Required action
Please filter the data below down to the lines holding the string "مبرد".

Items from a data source
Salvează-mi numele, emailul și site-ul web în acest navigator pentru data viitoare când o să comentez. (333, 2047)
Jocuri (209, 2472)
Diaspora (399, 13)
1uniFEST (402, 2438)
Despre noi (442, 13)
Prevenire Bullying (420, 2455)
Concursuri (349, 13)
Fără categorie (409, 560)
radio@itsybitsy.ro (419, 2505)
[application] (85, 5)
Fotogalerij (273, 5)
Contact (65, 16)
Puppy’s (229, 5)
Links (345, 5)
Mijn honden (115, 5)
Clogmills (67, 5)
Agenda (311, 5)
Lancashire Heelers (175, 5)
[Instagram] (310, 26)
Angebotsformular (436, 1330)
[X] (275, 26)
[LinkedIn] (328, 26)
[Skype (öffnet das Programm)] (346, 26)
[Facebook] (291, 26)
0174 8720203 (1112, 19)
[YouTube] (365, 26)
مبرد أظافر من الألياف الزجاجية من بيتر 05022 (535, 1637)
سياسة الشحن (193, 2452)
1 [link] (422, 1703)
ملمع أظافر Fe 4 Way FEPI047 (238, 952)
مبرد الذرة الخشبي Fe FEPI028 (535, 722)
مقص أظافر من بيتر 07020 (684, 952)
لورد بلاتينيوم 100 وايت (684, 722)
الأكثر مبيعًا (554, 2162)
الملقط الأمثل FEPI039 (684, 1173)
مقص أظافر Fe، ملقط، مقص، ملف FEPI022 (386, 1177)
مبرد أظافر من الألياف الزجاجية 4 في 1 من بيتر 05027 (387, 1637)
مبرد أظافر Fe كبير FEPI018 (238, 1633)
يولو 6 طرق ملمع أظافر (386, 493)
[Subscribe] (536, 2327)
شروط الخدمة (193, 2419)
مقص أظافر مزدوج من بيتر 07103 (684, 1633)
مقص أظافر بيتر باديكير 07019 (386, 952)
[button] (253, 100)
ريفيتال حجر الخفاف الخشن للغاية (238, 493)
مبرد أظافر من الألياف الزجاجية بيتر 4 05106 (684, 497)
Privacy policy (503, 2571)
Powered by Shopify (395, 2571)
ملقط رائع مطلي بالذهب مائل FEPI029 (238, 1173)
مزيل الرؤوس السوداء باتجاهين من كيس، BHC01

Expected output
مبرد أظافر من الألياف الزجاجية من بيتر 05022 (535, 1637)
مبرد الذرة الخشبي Fe FEPI028 (535, 722)
مبرد أظافر من الألياف الزجاجية 4 في 1 من بيتر 05027 (387, 1637)
مبرد أظافر Fe كبير FEPI018 (238, 1633)
مبرد أظافر من الألياف الزجاجية بيتر 4 05106 (684, 497)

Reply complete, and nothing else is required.